Hier hat der Antragsteller lediglich bestritten, dass ein zweiter Konsumakt nachgewiesen sei. Nie wurde behauptet, dass es sich um einen erstmaligen, einmaligen Cannabiskosum gehandelt hat. Eine Äußerung zu dem in der Wohnung des Antragstellers aufgefundenen Marihuana fehlt vollständig. Das Argumentationsverhalten des Antragstellers im Verwaltungsverfahren und im verwaltungsgerichtlichen Verfahren einschließlich des Beschwerdeverfahrens kann nur so verstanden werden, dass er einen Verstoß gegen die prozessuale Pflicht zu wahrheitsgemäßem Vortrag (§ 138 Abs. 1 ZPO i.V.m. § 173 VwGO) vermeiden will, der ihm dann zur Last fiele, wenn er ausdrücklich behaupten würde, nur einmal Cannabis konsumiert zu haben. Dies zeigt der Umstand, dass die Beschwerdebegründung auf die Darlegungs- und Beweispflicht der Gegenseite hinsichtlich der Häufigkeit des Cannabiskonsums verweist. Zwar stellt es keine Verletzung der sich aus § 138 Abs. 1 ZPO ergebenden Pflicht zum vollständigen Vortrag aller entscheidungserheblichen Umstände und zur Äußerung zu den vom Gegner behaupteten Tatsachen (§ 138 Abs. 2 ZPO) dar, wenn ein Beteiligter solche Gesichtspunkte verschweigt, derentwegen er – wie das bei einem Cannabiskonsum unter Umständen möglich ist – straf- oder bußgeldrechtlich belangt werden kann (Baumbach/Lauterbach/Albers/Hartmann, ZPO, 66. Aufl. 2008, Rn. 21 zu § 138; Reichholt in: Thomas/Putzo, ZPO, 28. Aufl. 2007, Rn. 7 zu § 138). Dessen ungeachtet ist das Gericht nicht gehindert, aus der Art der Einlassung des Antragstellers Schlüsse zu ziehen. Denn gerade dann, wenn ein Beteiligter – wie hier der Fall – sich nicht klar und eindeutig zu Gegebenheiten äußert, die seine eigene Lebenssphäre betreffen und über die er deshalb besser als der Verfahrensgegner Bescheid wissen muss, darf ein Gericht im Rahmen der sich aus § 108 Abs. 1 Satz 1 VwGO ergebenden Befugnis zur freien Beweiswürdigung das prozessuale Erklärensverhalten eines Beteiligten berücksichtigen (vgl. BayVGH, B.v. 5.4.2006 – 11 CS 05.2853).

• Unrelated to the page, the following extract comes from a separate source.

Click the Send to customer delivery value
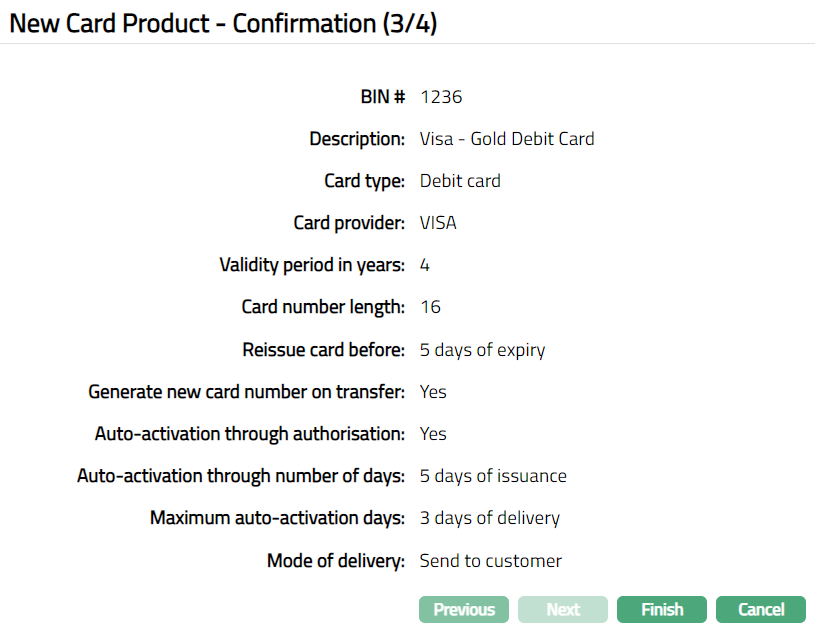 [491, 561]
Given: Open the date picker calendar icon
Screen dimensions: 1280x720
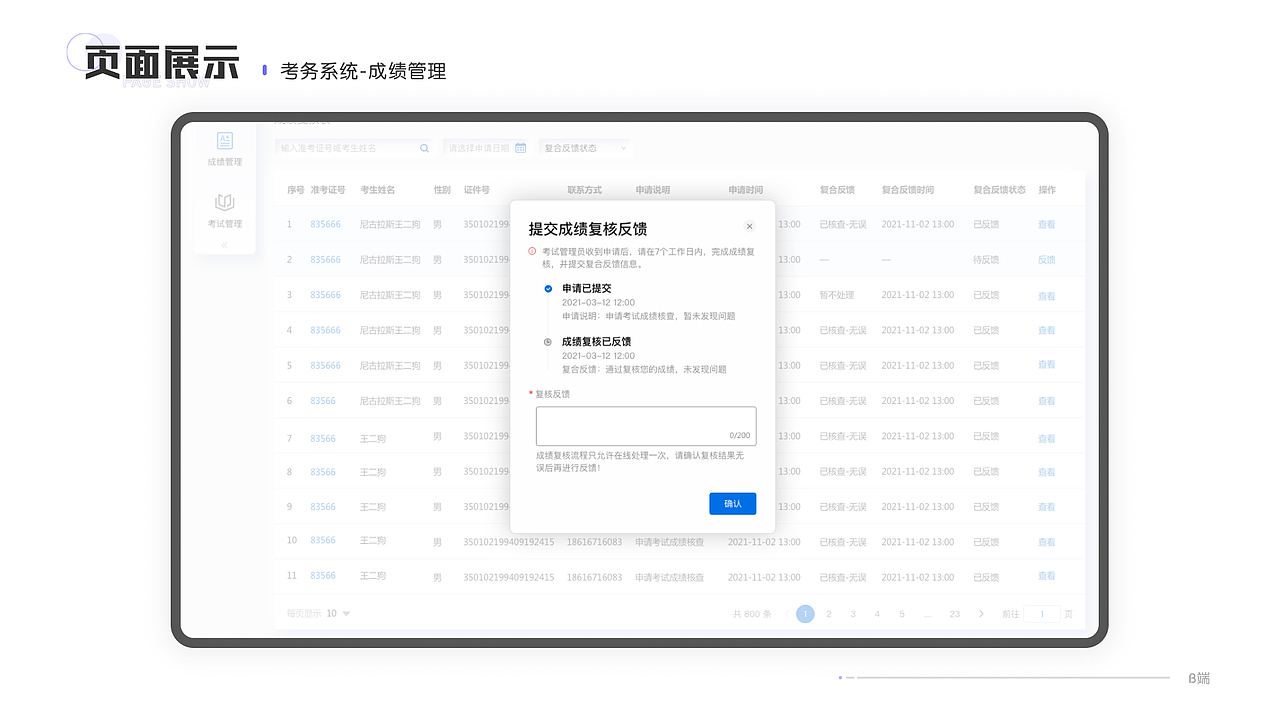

Die Rechtmäßigkeit der Entziehung der Fahrerlaubnis wird auch nicht dadurch infrage gestellt, dass zwischen der Verkehrskontrolle am 26. März 2012 und dem Entziehungsbescheid am 22. November 2012 fast acht Monate lagen. Die Notwendigkeit einer sicherheitsrechtlichen Maßnahme entfällt nicht dadurch, dass sie in gewissem zeitlichen Abstand zum anlassgebenden Vorfall getroffen wird. Der Antragsteller kann in dieser Zeit seine Fahreignung nicht wiedererlangt haben. Hierfür reicht auch nicht der mit der Beschwerde vorgelegte Abstinenznachweis der Forensisch Toxikologisches Centrum GmbH (München) vom 5. Februar 2013, wonach eine Haaranalyse keine Hinweise auf Drogenkonsum für einen Zeitraum von vier Monaten vor der Probenentnahme am 28. Januar 2013 ergab.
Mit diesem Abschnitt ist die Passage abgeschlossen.